====== DATA FOR PROCESSING ======

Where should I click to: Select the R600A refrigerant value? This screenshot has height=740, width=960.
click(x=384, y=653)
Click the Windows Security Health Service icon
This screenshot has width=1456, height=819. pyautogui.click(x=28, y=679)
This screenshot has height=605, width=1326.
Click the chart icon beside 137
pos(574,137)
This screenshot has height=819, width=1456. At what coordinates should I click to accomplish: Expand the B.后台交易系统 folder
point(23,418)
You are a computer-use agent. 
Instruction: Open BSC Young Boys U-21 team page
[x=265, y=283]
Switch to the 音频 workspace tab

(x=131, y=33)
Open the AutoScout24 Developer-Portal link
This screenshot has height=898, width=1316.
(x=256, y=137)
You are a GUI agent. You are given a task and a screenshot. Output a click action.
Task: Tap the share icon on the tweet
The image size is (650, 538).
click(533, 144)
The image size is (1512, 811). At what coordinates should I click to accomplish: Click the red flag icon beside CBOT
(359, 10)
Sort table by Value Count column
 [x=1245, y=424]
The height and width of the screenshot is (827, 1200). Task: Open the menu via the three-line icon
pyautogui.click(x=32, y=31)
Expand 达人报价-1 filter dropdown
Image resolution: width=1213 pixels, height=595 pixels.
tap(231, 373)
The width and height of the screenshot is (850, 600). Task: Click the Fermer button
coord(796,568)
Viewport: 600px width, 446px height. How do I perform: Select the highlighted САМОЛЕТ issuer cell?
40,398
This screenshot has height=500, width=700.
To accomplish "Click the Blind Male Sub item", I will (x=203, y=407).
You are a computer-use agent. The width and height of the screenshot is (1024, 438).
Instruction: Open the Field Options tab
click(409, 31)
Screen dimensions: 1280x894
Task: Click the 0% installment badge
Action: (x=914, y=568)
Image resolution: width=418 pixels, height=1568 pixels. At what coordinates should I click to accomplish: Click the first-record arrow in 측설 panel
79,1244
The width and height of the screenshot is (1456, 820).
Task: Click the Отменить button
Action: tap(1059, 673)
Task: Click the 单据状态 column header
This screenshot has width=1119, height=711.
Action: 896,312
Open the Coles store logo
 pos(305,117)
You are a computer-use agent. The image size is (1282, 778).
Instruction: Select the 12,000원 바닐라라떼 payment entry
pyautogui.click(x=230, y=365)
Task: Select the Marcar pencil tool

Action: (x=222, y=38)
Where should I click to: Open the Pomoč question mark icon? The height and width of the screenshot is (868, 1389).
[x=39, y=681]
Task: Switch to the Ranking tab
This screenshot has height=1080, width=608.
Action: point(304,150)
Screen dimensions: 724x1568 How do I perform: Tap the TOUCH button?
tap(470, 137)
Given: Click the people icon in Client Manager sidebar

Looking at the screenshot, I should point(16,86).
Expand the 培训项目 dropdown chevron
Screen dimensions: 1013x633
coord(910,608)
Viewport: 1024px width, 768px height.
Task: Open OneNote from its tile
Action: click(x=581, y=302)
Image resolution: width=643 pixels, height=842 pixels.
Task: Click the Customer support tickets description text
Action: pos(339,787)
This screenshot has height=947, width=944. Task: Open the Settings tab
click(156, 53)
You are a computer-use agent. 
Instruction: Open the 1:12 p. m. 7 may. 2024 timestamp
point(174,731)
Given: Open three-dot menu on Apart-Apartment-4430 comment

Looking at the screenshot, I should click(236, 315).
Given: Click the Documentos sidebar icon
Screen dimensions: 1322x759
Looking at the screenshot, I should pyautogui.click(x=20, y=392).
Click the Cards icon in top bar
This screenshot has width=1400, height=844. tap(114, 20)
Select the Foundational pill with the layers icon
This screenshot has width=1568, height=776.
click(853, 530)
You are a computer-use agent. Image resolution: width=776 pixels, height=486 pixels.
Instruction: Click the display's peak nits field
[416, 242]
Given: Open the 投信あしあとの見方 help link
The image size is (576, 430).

======

### YOUR TASK
Reproduce all of the items above verbatim, preserving every character and line break.

### WRITTEN RESPONSE
Where should I click to: Select the R600A refrigerant value? This screenshot has height=740, width=960.
click(x=384, y=653)
Click the Windows Security Health Service icon
This screenshot has width=1456, height=819. pyautogui.click(x=28, y=679)
This screenshot has height=605, width=1326.
Click the chart icon beside 137
pos(574,137)
This screenshot has height=819, width=1456. At what coordinates should I click to accomplish: Expand the B.后台交易系统 folder
point(23,418)
You are a computer-use agent. 
Instruction: Open BSC Young Boys U-21 team page
[x=265, y=283]
Switch to the 音频 workspace tab

(x=131, y=33)
Open the AutoScout24 Developer-Portal link
This screenshot has height=898, width=1316.
(x=256, y=137)
You are a GUI agent. You are given a task and a screenshot. Output a click action.
Task: Tap the share icon on the tweet
The image size is (650, 538).
click(533, 144)
The image size is (1512, 811). At what coordinates should I click to accomplish: Click the red flag icon beside CBOT
(359, 10)
Sort table by Value Count column
 [x=1245, y=424]
The height and width of the screenshot is (827, 1200). Task: Open the menu via the three-line icon
pyautogui.click(x=32, y=31)
Expand 达人报价-1 filter dropdown
Image resolution: width=1213 pixels, height=595 pixels.
tap(231, 373)
The width and height of the screenshot is (850, 600). Task: Click the Fermer button
coord(796,568)
Viewport: 600px width, 446px height. How do I perform: Select the highlighted САМОЛЕТ issuer cell?
40,398
This screenshot has height=500, width=700.
To accomplish "Click the Blind Male Sub item", I will (x=203, y=407).
You are a computer-use agent. The width and height of the screenshot is (1024, 438).
Instruction: Open the Field Options tab
click(409, 31)
Screen dimensions: 1280x894
Task: Click the 0% installment badge
Action: (x=914, y=568)
Image resolution: width=418 pixels, height=1568 pixels. At what coordinates should I click to accomplish: Click the first-record arrow in 측설 panel
79,1244
The width and height of the screenshot is (1456, 820).
Task: Click the Отменить button
Action: tap(1059, 673)
Task: Click the 单据状态 column header
This screenshot has width=1119, height=711.
Action: 896,312
Open the Coles store logo
 pos(305,117)
You are a computer-use agent. The image size is (1282, 778).
Instruction: Select the 12,000원 바닐라라떼 payment entry
pyautogui.click(x=230, y=365)
Task: Select the Marcar pencil tool

Action: (x=222, y=38)
Where should I click to: Open the Pomoč question mark icon? The height and width of the screenshot is (868, 1389).
[x=39, y=681]
Task: Switch to the Ranking tab
This screenshot has height=1080, width=608.
Action: point(304,150)
Screen dimensions: 724x1568 How do I perform: Tap the TOUCH button?
tap(470, 137)
Given: Click the people icon in Client Manager sidebar

Looking at the screenshot, I should point(16,86).
Expand the 培训项目 dropdown chevron
Screen dimensions: 1013x633
coord(910,608)
Viewport: 1024px width, 768px height.
Task: Open OneNote from its tile
Action: click(x=581, y=302)
Image resolution: width=643 pixels, height=842 pixels.
Task: Click the Customer support tickets description text
Action: pos(339,787)
This screenshot has height=947, width=944. Task: Open the Settings tab
click(156, 53)
You are a computer-use agent. 
Instruction: Open the 1:12 p. m. 7 may. 2024 timestamp
point(174,731)
Given: Open three-dot menu on Apart-Apartment-4430 comment

Looking at the screenshot, I should click(236, 315).
Given: Click the Documentos sidebar icon
Screen dimensions: 1322x759
Looking at the screenshot, I should pyautogui.click(x=20, y=392).
Click the Cards icon in top bar
This screenshot has width=1400, height=844. tap(114, 20)
Select the Foundational pill with the layers icon
This screenshot has width=1568, height=776.
click(853, 530)
You are a computer-use agent. Image resolution: width=776 pixels, height=486 pixels.
Instruction: Click the display's peak nits field
[416, 242]
Given: Open the 投信あしあとの見方 help link
The image size is (576, 430).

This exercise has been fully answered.